Wing size is effected by the environmental factors more than shape, and therefore, using it for discrimination between subspecies or lineages may be risky, even if it increases slightly the success of the discrimination of a particular dataset (Barour & Baylac, 2016). Moreover, there is a significant relationship between size and shape (Tab. 2, effect of size), and it is difficult to make the discrimination completely independent of size. Fortunately, the percentage of shape variance explained by size is relatively small.

We also found significant differences in wing size between the left and right body sides, which is often called directional asymmetry of wing size.

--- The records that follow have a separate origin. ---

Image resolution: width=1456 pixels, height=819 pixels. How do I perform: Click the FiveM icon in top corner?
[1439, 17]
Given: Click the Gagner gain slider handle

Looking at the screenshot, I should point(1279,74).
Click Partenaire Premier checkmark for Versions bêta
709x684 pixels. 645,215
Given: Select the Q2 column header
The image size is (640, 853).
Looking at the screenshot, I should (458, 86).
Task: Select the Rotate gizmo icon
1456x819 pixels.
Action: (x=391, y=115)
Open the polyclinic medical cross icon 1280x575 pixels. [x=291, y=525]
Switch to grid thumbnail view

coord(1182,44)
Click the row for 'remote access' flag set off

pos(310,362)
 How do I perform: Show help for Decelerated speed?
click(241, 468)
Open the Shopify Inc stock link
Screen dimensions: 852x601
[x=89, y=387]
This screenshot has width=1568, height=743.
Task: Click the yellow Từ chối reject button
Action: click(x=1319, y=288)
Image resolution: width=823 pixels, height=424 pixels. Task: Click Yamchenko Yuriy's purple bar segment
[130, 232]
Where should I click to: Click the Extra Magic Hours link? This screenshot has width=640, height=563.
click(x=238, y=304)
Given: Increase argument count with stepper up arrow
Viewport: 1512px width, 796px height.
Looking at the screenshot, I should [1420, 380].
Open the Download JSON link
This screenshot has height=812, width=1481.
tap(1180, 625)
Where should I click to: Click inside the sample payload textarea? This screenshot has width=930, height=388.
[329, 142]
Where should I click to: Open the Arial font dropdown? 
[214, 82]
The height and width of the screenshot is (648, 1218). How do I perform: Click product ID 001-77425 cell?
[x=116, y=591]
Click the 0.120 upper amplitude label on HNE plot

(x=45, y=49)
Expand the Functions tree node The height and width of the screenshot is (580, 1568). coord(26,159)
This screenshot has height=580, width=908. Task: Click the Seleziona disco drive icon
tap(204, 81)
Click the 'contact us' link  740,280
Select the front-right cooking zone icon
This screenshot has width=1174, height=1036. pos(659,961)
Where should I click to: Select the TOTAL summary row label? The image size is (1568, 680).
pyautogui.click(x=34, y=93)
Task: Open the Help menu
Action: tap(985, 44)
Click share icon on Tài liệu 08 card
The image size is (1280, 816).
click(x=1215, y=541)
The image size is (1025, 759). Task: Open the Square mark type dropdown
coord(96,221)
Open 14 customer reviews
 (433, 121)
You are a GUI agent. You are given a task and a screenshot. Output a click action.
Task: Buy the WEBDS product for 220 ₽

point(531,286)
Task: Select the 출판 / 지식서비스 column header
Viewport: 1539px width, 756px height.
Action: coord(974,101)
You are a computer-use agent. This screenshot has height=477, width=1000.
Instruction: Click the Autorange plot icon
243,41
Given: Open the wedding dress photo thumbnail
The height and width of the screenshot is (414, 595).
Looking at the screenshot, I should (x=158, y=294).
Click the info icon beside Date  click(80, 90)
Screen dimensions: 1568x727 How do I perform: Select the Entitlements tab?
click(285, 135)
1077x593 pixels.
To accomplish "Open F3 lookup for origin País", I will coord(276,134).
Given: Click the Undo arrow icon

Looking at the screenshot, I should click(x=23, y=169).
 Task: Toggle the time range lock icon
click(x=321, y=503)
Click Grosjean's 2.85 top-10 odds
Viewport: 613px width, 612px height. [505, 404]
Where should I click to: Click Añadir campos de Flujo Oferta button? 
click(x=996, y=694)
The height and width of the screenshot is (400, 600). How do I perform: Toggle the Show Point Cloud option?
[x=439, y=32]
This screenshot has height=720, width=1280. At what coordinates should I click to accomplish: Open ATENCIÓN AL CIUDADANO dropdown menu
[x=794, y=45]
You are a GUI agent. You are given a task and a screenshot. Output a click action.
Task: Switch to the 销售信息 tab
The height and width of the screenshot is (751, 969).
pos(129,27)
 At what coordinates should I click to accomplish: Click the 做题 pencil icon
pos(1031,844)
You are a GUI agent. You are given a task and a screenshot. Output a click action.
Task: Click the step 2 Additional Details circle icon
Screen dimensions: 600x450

This confirms earlier studies by Smith et al. (1997), Schneider et al. (2003) and Łopuch & Tofilski (2016). In all cases, the right forewings were larger than the left ones, although the significance of the differences in size between body sides was small in comparison to differences between colonies.

The results presented here show that forewing shape and size are not only determined genetically but also depend on many environmental factors. Those factors should be taken into account when planning wing measurements and interpreting their results.